Do this:
Convert the rows starting with the line with "will [457, 19]." and going on through the line with "click(x=376, y=180)" into a two-column CSV with the headers instruction and response. Give one CSV row for each row, with its text in one quoted field and its answer in the other, and replace every line break with a space.

Data supplied:
━━━━━━━━━━━━━━━━━━━━

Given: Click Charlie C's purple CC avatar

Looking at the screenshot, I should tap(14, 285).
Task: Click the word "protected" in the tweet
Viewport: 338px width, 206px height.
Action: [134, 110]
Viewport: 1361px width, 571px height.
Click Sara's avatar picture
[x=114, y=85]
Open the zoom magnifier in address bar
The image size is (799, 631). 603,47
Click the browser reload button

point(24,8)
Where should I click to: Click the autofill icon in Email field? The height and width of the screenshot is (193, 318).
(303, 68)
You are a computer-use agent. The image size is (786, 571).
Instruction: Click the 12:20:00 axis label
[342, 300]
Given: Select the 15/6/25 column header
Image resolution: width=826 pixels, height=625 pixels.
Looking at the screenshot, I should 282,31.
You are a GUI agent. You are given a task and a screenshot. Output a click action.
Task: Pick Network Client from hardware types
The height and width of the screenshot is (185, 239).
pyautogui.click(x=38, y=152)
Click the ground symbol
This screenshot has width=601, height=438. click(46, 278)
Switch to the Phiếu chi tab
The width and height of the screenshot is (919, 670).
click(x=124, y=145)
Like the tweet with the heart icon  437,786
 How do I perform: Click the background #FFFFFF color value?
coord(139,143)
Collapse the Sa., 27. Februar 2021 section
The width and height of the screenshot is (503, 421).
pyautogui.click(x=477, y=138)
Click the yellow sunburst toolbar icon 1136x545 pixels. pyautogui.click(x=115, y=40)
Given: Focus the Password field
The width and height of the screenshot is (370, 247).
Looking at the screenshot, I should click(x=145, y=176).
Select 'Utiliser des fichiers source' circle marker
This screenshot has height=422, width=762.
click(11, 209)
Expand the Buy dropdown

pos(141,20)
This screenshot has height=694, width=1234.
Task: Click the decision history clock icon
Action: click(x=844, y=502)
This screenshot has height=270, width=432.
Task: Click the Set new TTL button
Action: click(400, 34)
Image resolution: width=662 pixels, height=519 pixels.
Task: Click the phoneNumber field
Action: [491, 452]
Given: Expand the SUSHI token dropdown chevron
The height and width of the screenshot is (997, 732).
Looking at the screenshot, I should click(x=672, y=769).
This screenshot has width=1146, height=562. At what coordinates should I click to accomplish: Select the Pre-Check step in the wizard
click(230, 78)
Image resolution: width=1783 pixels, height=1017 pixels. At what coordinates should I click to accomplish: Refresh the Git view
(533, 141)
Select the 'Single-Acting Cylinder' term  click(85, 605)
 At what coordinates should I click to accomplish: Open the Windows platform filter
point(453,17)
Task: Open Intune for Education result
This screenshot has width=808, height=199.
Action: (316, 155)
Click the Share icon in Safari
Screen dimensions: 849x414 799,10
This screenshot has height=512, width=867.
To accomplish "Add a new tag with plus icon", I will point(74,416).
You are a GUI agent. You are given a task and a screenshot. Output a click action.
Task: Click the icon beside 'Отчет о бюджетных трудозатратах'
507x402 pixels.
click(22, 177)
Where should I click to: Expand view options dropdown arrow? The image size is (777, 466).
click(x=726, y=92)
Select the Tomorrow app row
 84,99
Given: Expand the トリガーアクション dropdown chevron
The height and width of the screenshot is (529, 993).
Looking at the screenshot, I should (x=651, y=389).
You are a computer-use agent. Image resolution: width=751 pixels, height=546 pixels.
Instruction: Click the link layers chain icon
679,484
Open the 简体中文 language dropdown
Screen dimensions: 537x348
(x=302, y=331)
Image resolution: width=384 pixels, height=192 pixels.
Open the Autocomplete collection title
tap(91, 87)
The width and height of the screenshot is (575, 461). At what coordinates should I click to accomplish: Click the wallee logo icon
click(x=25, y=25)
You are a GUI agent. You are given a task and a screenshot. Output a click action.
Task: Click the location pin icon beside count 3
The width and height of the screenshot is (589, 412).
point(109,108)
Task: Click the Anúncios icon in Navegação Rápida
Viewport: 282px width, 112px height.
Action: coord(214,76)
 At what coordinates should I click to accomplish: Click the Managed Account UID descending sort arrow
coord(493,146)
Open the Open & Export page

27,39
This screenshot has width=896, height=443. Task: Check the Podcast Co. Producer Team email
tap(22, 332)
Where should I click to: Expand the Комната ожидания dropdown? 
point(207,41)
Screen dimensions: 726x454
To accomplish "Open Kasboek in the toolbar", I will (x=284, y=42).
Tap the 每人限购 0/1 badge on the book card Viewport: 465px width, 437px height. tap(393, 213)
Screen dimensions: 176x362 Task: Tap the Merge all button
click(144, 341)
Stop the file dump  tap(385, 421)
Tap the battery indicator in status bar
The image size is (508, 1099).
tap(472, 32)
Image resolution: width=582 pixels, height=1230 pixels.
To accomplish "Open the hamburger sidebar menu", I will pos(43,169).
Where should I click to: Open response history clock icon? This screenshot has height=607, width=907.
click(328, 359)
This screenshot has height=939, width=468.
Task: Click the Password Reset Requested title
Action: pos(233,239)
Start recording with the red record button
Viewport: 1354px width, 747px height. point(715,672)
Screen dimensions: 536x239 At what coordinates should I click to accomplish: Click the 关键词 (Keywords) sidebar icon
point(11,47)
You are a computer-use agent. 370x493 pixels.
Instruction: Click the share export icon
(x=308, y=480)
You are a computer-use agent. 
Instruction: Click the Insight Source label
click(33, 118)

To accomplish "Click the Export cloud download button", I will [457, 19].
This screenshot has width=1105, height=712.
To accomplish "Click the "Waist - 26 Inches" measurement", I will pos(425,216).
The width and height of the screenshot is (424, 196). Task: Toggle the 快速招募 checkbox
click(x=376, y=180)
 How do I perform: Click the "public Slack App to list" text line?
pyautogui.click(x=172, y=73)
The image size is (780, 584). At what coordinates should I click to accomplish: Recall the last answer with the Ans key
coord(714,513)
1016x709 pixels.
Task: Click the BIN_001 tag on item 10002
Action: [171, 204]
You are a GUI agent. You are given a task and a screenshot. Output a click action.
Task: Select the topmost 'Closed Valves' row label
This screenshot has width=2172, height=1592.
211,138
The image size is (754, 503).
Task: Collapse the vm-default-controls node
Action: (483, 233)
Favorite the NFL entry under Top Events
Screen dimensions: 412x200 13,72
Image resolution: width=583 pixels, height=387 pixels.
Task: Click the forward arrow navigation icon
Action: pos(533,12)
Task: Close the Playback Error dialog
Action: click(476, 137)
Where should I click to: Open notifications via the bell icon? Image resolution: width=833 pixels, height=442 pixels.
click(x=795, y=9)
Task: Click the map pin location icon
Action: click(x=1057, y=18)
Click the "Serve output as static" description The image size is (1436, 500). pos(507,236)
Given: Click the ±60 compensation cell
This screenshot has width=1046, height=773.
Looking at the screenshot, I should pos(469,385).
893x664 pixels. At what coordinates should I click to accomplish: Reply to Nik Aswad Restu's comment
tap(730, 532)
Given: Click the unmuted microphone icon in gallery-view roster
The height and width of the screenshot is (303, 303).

━━━━━━━━━━━━━━━━━━━━

Written answer:
instruction,response
"To accomplish ""Click the Export cloud download button"",","I will [457, 19]."
"This screenshot has width=1105, height=712. To accomplish ""Click the ""Waist - 26 Inches"" measurement"",","I will pos(425,216)."
"The width and height of the screenshot is (424, 196). Task: Toggle the 快速招募 checkbox","click(x=376, y=180)"